===== Quoted text

Nancy Kacungira (born 1986) is a Ugandan presenter and reporter at BBC News. She presented Focus on Africa from 2017 to January 2019 and World Business Report on BBC World News.

After a stint presenting World News Today in August 2018, she became the main presenter at 7 pm weekdays and 9 pm weekends from September 2019 when she is not on assignment, as part of here 19:00–01:00GMT/BST, on BBC Four, BBC News Channel and BBC World News, and has presented In Business Africa since January 2019, a programme she presented alongside  Ashionye Ogene. She also is a relief presenter for The Briefing at 05:00GMT on BBC One, BBC News Channel and BBC World News. In 2022 she also started presenting on BBC World Service Outside Source, though she as of April is yet to present the TV edition.

At the beginning of June 2020, she began presenting most of the evening output two in three weekends, on both BBC News Channel and BBC World News. Including the second half of BBC News at Ten on Friday and Saturday, alternative Sundays.

Career

Kacungira began as a radio presenter while still at university, working her way up from intern to Deputy Program Director by the time she received her first class degree. She then earned her Master of Arts degree in Communication Studies from the University of Leeds, where she graduated with distinction.

==========
===== Dataset rows

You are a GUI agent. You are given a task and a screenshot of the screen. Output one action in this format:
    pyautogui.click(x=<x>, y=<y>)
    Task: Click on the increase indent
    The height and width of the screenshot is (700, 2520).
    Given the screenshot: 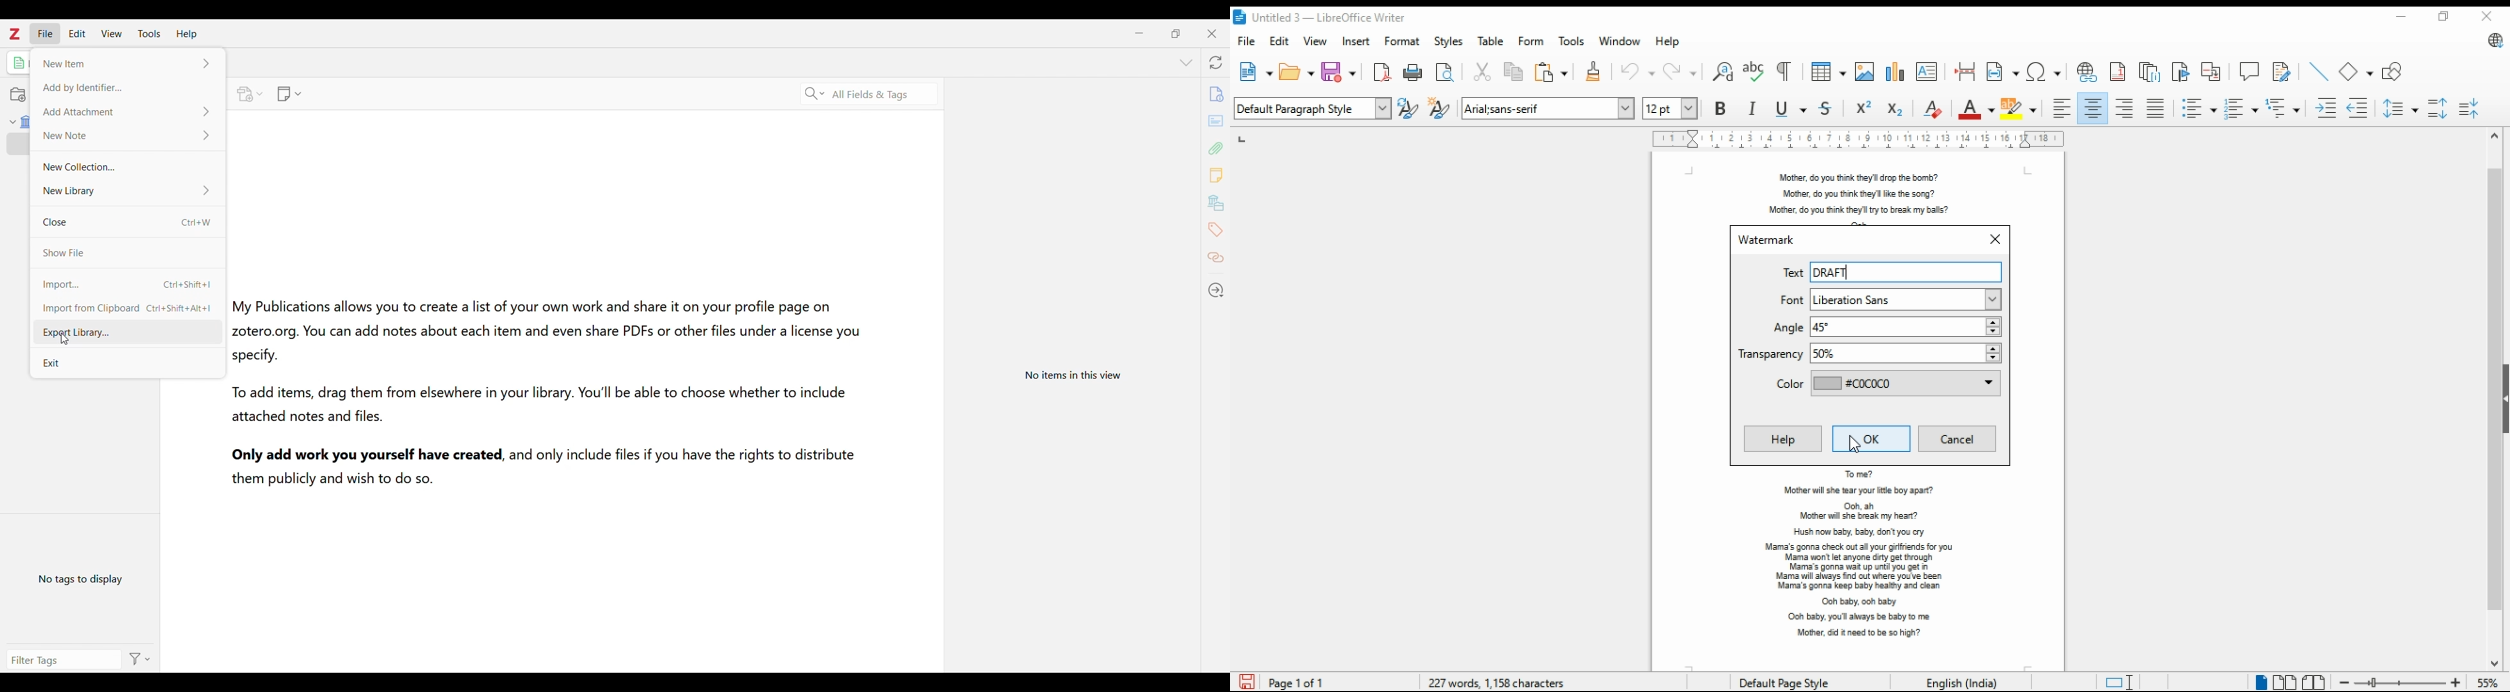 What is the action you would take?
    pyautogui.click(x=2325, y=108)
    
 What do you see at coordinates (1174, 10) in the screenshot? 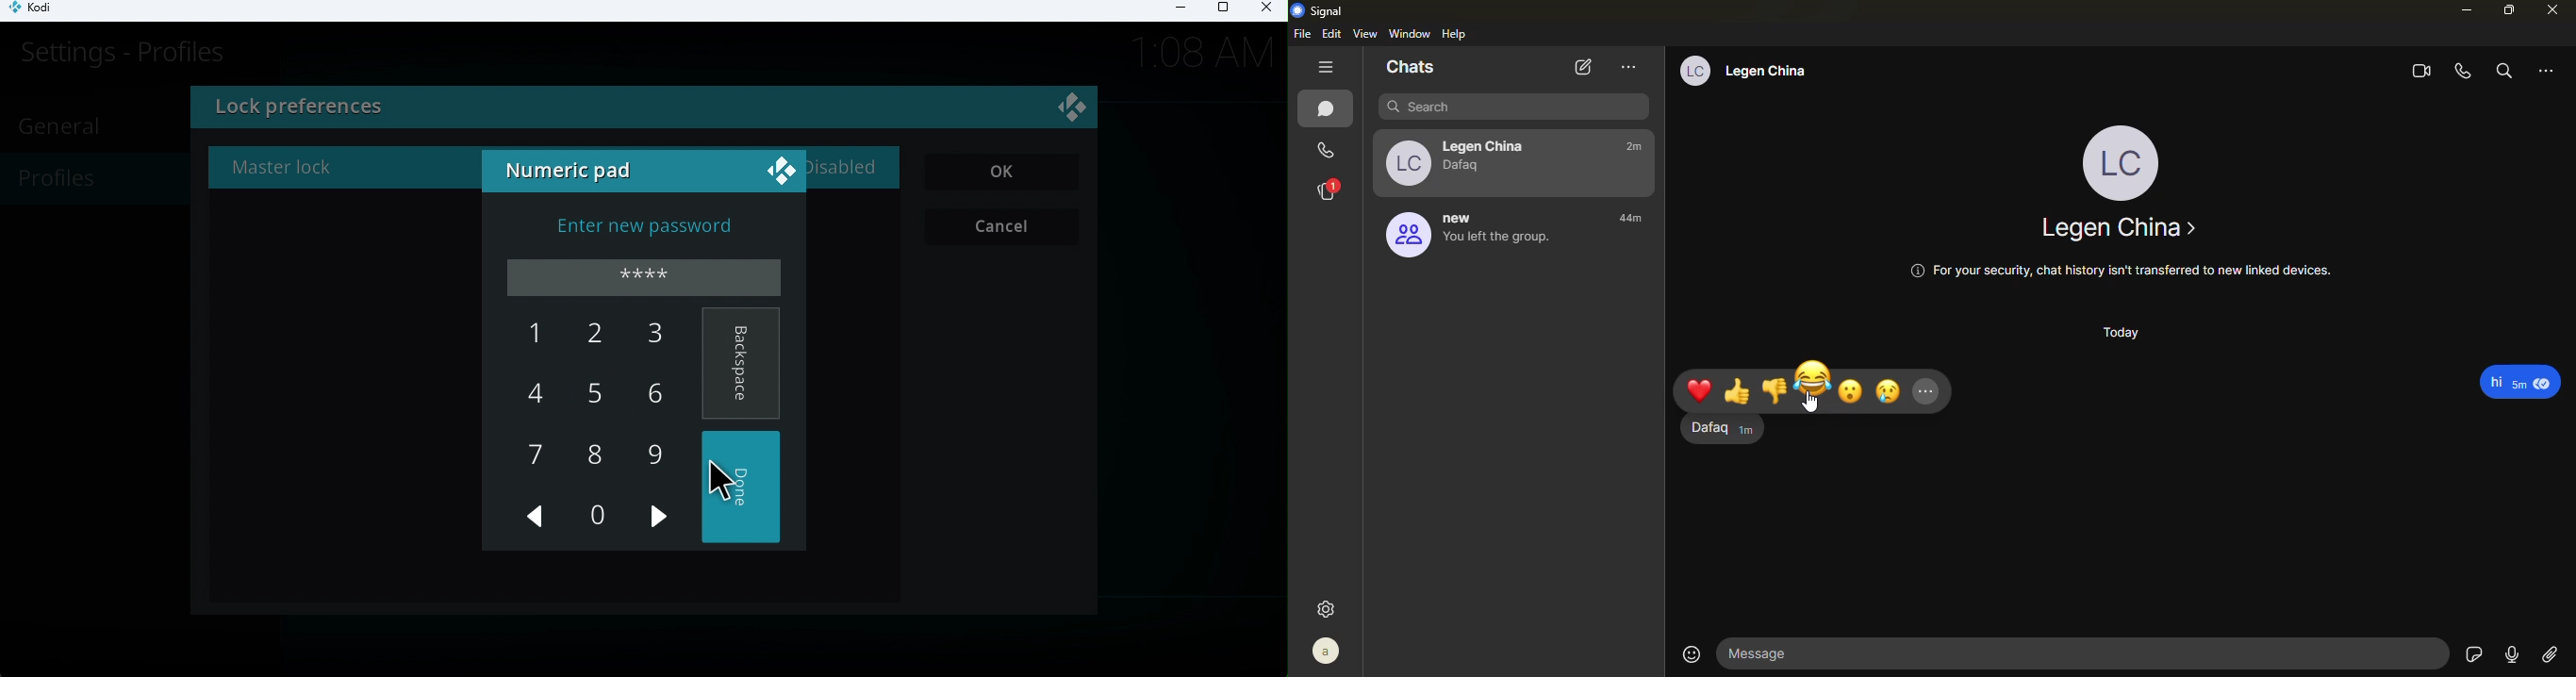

==========
===== Dataset rows

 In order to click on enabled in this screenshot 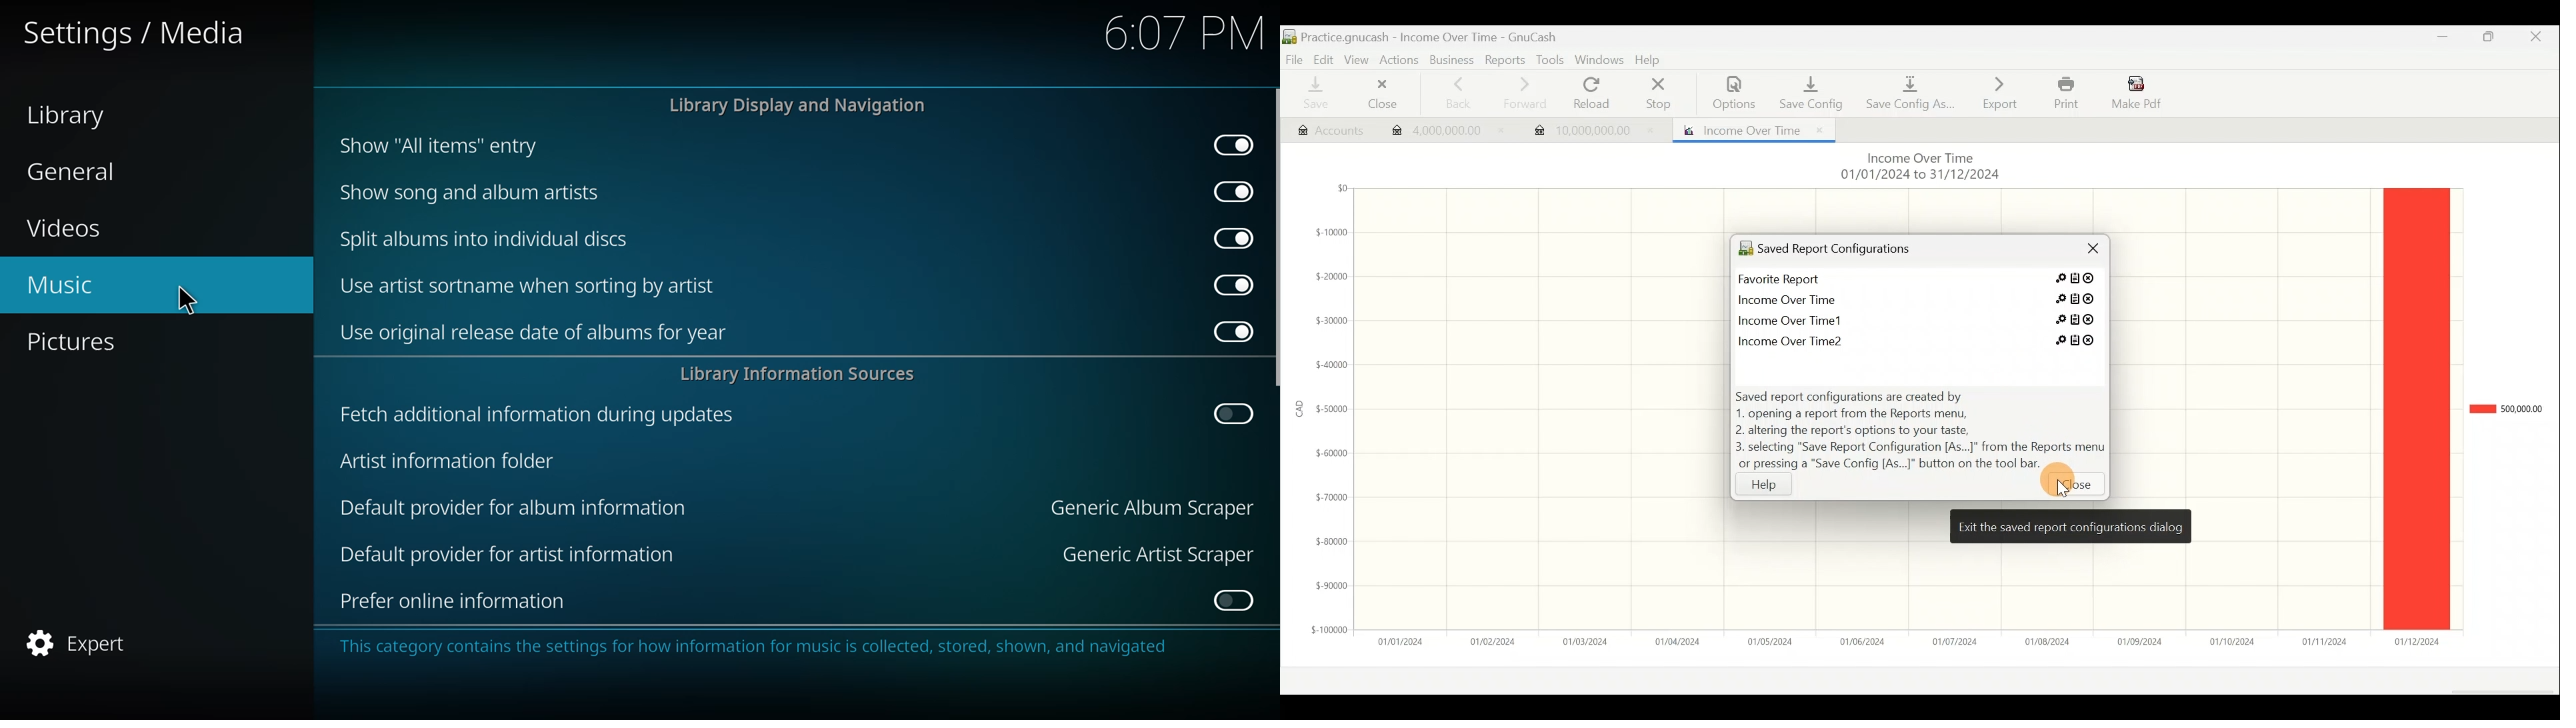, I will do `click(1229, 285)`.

==========
===== Dataset rows

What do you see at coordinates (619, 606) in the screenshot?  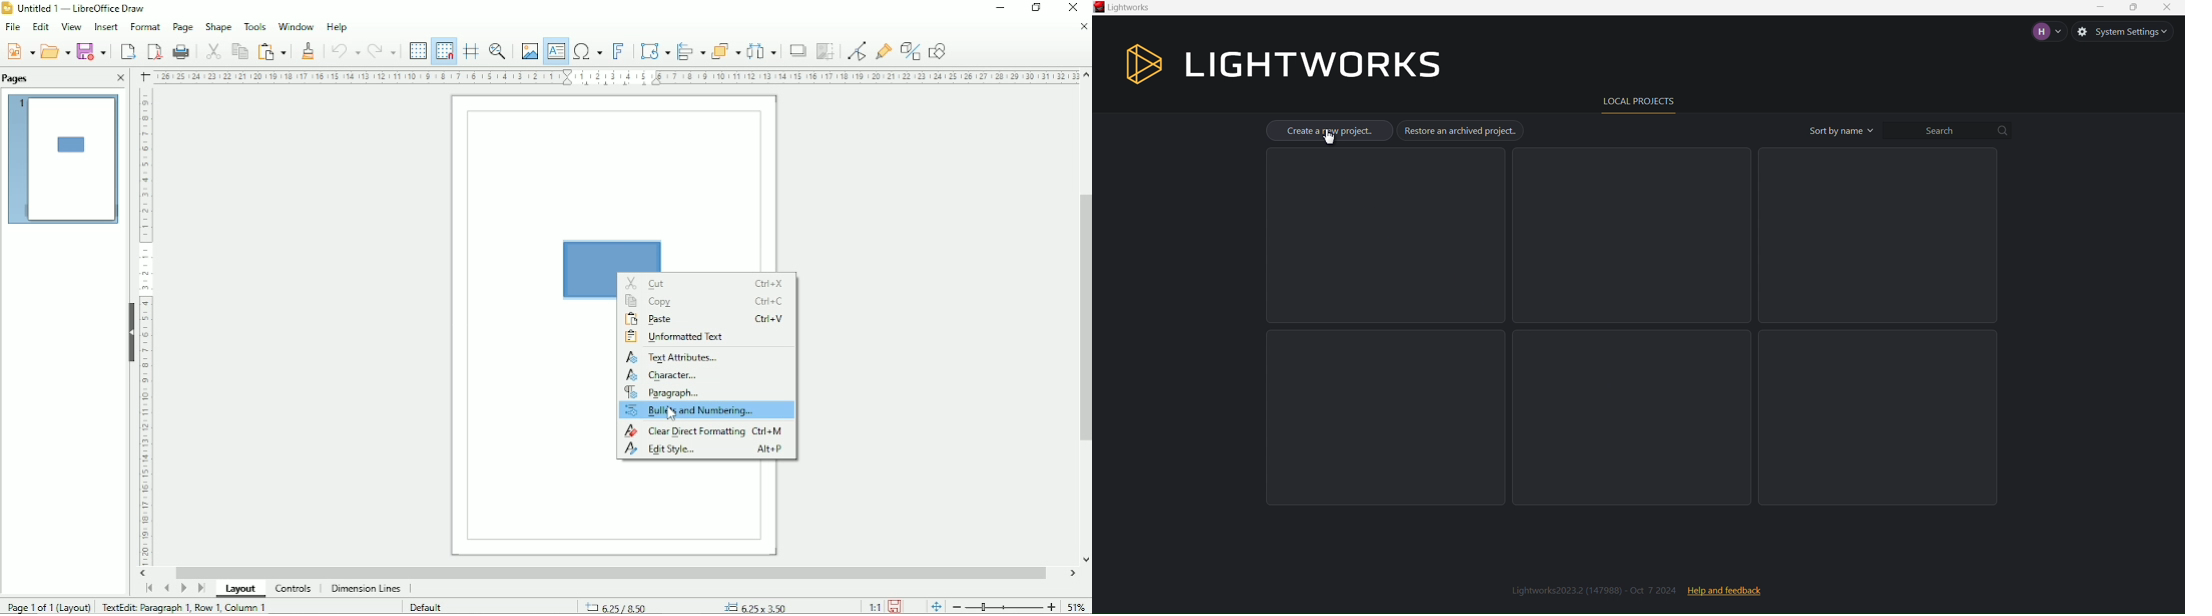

==========

## [Requirements]
Reproduce the passage on Nancy Kacungira word for word, in full. The data has no connection to the passage on Nancy Kacungira.

## [Solution]
Nancy Kacungira (born 1986) is a Ugandan presenter and reporter at BBC News. She presented Focus on Africa from 2017 to January 2019 and World Business Report on BBC World News.

After a stint presenting World News Today in August 2018, she became the main presenter at 7 pm weekdays and 9 pm weekends from September 2019 when she is not on assignment, as part of here 19:00–01:00GMT/BST, on BBC Four, BBC News Channel and BBC World News, and has presented In Business Africa since January 2019, a programme she presented alongside  Ashionye Ogene. She also is a relief presenter for The Briefing at 05:00GMT on BBC One, BBC News Channel and BBC World News. In 2022 she also started presenting on BBC World Service Outside Source, though she as of April is yet to present the TV edition.

At the beginning of June 2020, she began presenting most of the evening output two in three weekends, on both BBC News Channel and BBC World News. Including the second half of BBC News at Ten on Friday and Saturday, alternative Sundays.

Career

Kacungira began as a radio presenter while still at university, working her way up from intern to Deputy Program Director by the time she received her first class degree. She then earned her Master of Arts degree in Communication Studies from the University of Leeds, where she graduated with distinction.